# Photoshop- Expand Biceps



## soham (May 6, 2006)

Check this cool tutorial out:

We are going to play around with a photo of a girl with a skinny arm, to basically double her arm width to give her a bulging bicep. The end result will be her arm looking a bit "manly". Start by opening an image of girl preferably with a folding arm.

*www.photoshopbuddy.com/images/bb_girl_01.jpg

From filter menu select liquify. 

*www.photoshopbuddy.com/images/bb_girl_02.jpg

Select bloat tool from the tool bar. 

*www.photoshopbuddy.com/images/bb_girl_03.jpg 

Use bloat tool settings as shown. 

*www.photoshopbuddy.com/images/bb_girl_04.jpg


----------



## soham (May 6, 2006)

Start bloating at the top of the shoulder. 
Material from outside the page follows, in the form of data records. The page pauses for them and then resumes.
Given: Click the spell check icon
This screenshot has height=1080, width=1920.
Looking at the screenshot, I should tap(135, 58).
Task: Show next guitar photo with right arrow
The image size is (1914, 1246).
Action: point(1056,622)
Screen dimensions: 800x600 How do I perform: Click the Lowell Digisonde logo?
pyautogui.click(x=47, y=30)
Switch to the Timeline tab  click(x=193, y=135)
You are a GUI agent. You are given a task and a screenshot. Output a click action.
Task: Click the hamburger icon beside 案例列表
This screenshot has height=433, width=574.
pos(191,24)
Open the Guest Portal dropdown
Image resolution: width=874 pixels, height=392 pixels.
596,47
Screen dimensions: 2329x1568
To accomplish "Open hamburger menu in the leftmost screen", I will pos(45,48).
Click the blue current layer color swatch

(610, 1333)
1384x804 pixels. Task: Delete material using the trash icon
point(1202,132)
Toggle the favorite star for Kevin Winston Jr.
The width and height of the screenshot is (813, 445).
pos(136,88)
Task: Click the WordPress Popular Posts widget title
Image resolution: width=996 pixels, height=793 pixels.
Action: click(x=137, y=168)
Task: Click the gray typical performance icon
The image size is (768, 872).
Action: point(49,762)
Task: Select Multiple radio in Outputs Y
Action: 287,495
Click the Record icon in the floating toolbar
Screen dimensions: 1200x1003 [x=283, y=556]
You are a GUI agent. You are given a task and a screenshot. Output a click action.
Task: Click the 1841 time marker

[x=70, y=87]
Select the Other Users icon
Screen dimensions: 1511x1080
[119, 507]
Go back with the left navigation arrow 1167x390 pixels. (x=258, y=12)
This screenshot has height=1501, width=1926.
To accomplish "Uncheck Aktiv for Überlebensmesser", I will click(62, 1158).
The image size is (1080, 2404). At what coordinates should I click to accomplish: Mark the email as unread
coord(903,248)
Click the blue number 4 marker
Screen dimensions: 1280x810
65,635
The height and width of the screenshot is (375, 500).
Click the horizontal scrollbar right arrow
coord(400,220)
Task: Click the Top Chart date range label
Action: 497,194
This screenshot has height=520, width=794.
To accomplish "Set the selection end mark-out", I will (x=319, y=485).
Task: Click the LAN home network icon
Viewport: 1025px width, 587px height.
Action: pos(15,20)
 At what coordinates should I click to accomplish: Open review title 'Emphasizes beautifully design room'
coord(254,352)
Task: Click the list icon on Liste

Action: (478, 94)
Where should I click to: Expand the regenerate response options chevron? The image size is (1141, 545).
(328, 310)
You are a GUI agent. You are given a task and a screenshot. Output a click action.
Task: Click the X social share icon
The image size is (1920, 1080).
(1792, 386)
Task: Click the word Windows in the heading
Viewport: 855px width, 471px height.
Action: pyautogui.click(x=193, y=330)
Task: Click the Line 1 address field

*www.photoshopbuddy.com/images/bb_girl_05.jpg 

Similarly move downwards the arm and bloat. 

*www.photoshopbuddy.com/images/bb_girl_06.jpg 

*www.photoshopbuddy.com/images/bb_girl_07.jpg 

Click ok when you are satisfied with the results. 

*www.photoshopbuddy.com/images/bb_girl_08.jpg


----------



## Chirag (May 6, 2006)

Its nice. But looking fake. I mean the area where u have applied changes can be easily spotted.


----------



## abracadabra (May 6, 2006)

hahah   give me a break a fat bicep and a lower middle hand


----------



## aku (May 6, 2006)

thatz NOT so impressive...! 
btw.. the gal in da photo hs REALLY got a huge neck!


----------



## suruguru (Aug 24, 2006)

There are easy ways 

*i8.tinypic.com/25flert.jpg


----------



## blueshift (Aug 24, 2006)

what a neck!!


----------



## NikhilVerma (Aug 24, 2006)

omfg ... haha I think u enhanced her neck rather than her biceps  dude she looks like a giraffe !

And as for a biceps ... They don't look real because they aren't making any shadows .... try to add some shadows using the colour burn tool....


----------



## rakeshishere (Aug 24, 2006)

NikhilVerma said:
			
		

> omfg ... haha I think u enhanced her neck rather than her biceps  dude she looks like a giraffe !
> 
> And as for a biceps ... They don't look real because they aren't making any shadows .... try to add some shadows using the colour burn tool....



Really funny comment when i was reading it...LOL


----------



## blueshift (Aug 25, 2006)

soham, do you have good quality pic of that girl? serioulsly i liked that pic!


----------